Article by: Janna Tamargo | Photography by Clay Williams | Published July 24, 2025

Chef in black apron stands in a warm, cozy kitchen, leaning on flour-dusted wooden table. Wicker lamp overhead adds rustic charm. Romina Sukunda. Cooking Class Rome

In Rome’s historic Borgo district, near St. Peter’s Basilica and the Vatican Museums, Romina Sukunda’s cooking school isn’t just about mastering pasta, it’s a doorway into the Eternal City’s layered past.


The kitchen itself dates back to the Middle Ages, built between the 1100s and 1200s. For centuries, it served as one of the Vatican’s official grain storage units. The original terracotta bricks, vaulted ceilings, and remnants of an ancient oven still whisper stories of when wheat, stored here after arriving from the water mills on the banks of the Tiber, was a symbol of wealth and civilization. Vicolo del Farinone, the alley just outside, takes its name from this history: farinone means flour.


Today, the space is a hidden gem reimagined. It’s equipped like a professional kitchen but feels more like home. Warm, inviting, and layered with centuries of history, it’s the perfect backdrop for Romina’s deeply personal and cultural cooking experiences.
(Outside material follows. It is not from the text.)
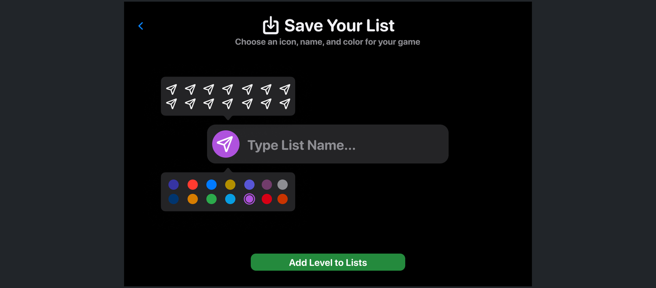This screenshot has width=656, height=288.
Task: Choose the first paper plane icon in bottom row
Action: tap(171, 104)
In a quiet Roman neighborhood, far from the crowds of the Colosseum and the Trevi Fountain, pasta dough is being kneaded with purpose. Laughter floats above the flour-dusted countertop. There’s music playing softly, maybe a little wine poured. This is not a restaurant, and it’s more than just a cooking class. This is Romina Sukunda’s kitchen, and for a few hours each day, it becomes a third place, a space of connection, culture, and conversation, all kneaded into handmade pasta.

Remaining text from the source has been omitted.